In simple terms the comparison of Sebrenica with Montreal is stark. Females have far more value than males. After all we are men and because of our testosterone and socialization we can just suck it up but women (according to the feminists) are far more fragile and cannot.
Here is one of the many comments by a victim feminist who clearly hates men.
"Under patriarchy, every woman is a victim, past, present and future. Under patriarchy, every woman's daughter is a victim, past, present and future. Under patriarchy, every woman's son is her potential betrayer and also the inevitable rapist or exploiter of another woman."

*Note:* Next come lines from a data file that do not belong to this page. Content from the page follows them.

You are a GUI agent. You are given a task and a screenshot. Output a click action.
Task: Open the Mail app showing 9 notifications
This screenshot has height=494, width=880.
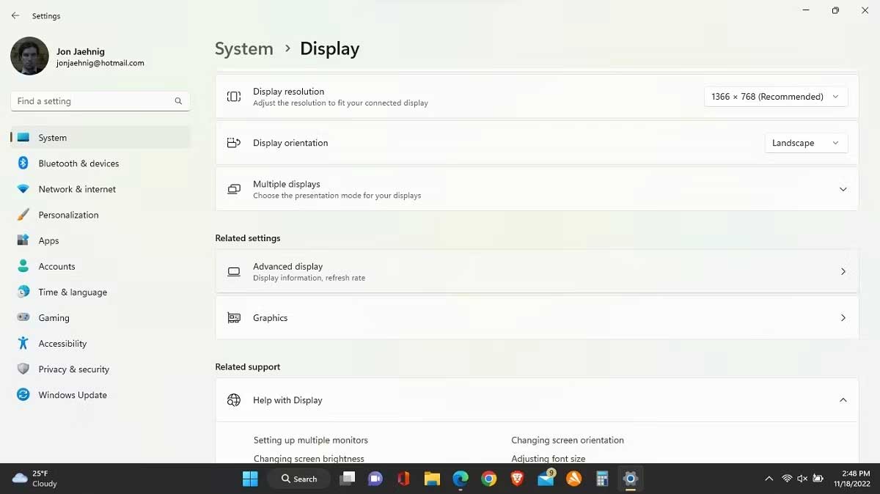pyautogui.click(x=545, y=478)
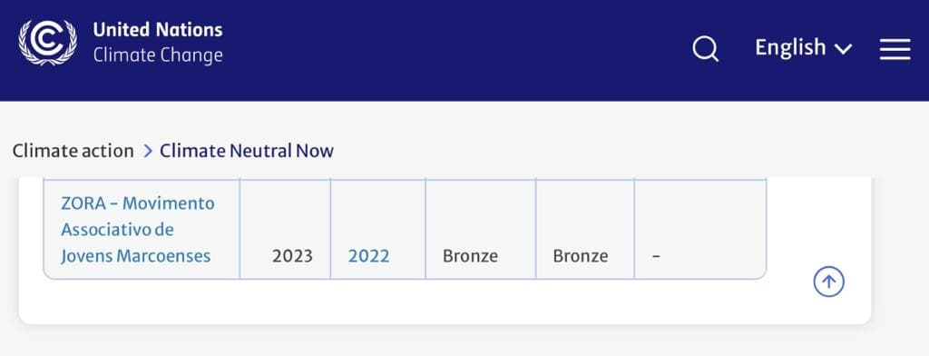The height and width of the screenshot is (356, 929).
Task: Click the chevron beside English
Action: [x=843, y=49]
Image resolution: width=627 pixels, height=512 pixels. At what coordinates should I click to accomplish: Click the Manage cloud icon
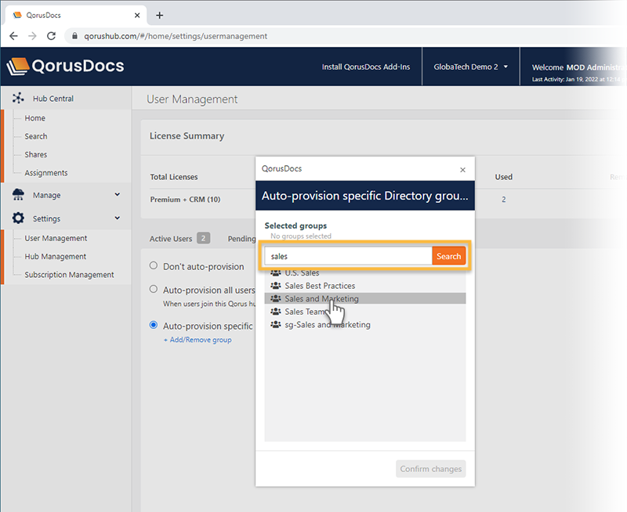[18, 195]
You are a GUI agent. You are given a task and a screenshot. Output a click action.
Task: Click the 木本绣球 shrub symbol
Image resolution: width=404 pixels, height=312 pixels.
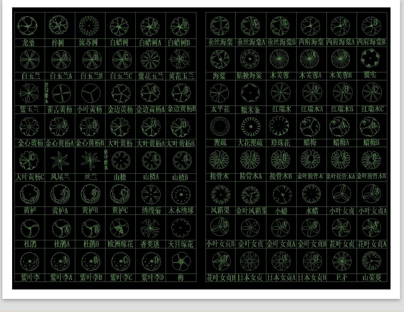click(181, 194)
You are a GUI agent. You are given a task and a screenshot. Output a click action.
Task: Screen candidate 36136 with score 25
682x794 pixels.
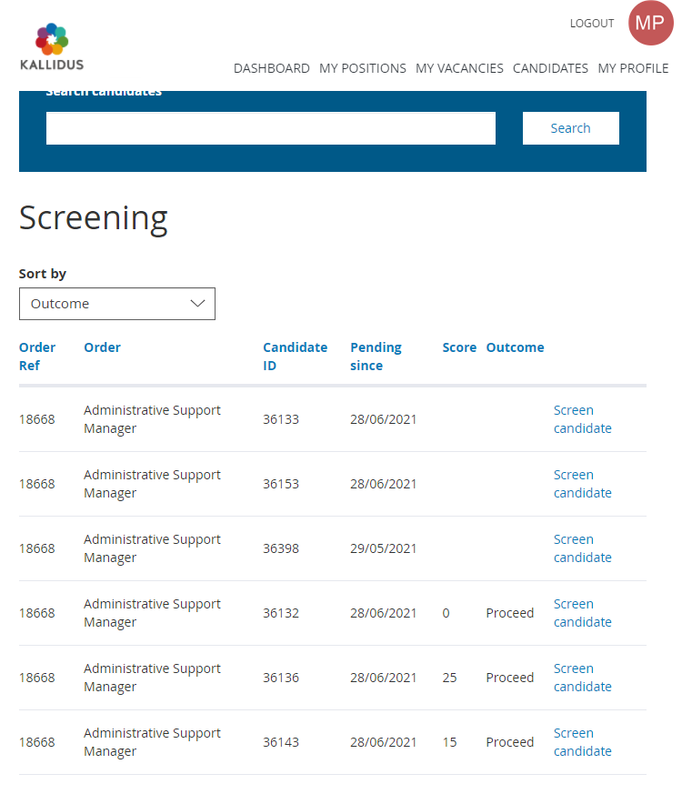pos(582,678)
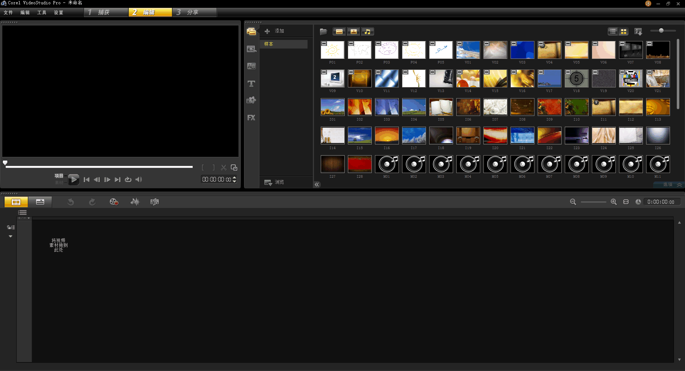685x371 pixels.
Task: Click the Add (添加) folder button
Action: coord(274,31)
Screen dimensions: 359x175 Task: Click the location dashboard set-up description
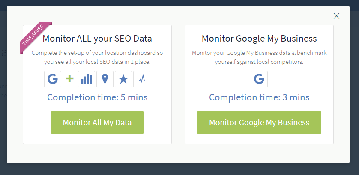pyautogui.click(x=97, y=57)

Andrea Dworkin Liberty, p. 58. MJM
On July 12, 1995, Serbian forces near Srebrenica began cleansing the local population of Muslims. Like the Nazis who greeted Jews at the concentration camps, the Serb commanders sent their prey off in different directions. Women and children were put on buses, and expelled to the Muslim-majority Bosniak territory up north. But the men, including boys as young as 14, were directed instead to a building described as the "White House."
They never came out. Most were killed with a single bullet to the head, but others were left to die through more gruesome methods. More than 8,000 Bosniaks perished in the Srebrenica massacre, all but a few dozen of them male.
In other words, this genocide wasn't just aimed at Muslims, but more at male Muslims. If you were a woman, you lived. If you were a man, some Serbian Josef Mengele would wave his hand and dispatch you to the charnel house.
And yet, do any of us mourn the dead of Srebrenica as anything except human beings — as opposed to martyrs for manhood? When the 15th anniversary of this episode is observed in July, will male bloggers wail about their lot — about how they live shorter, more violent lives than women? Will the event become a pretext for complaints about, say, child-custody bias in family courts?
Somehow, I doubt it. So why is our observance of the the École Polytechnique Massacre — whose 20th anniversary passed over the weekend — always shot through with exactly this sort of crass activism?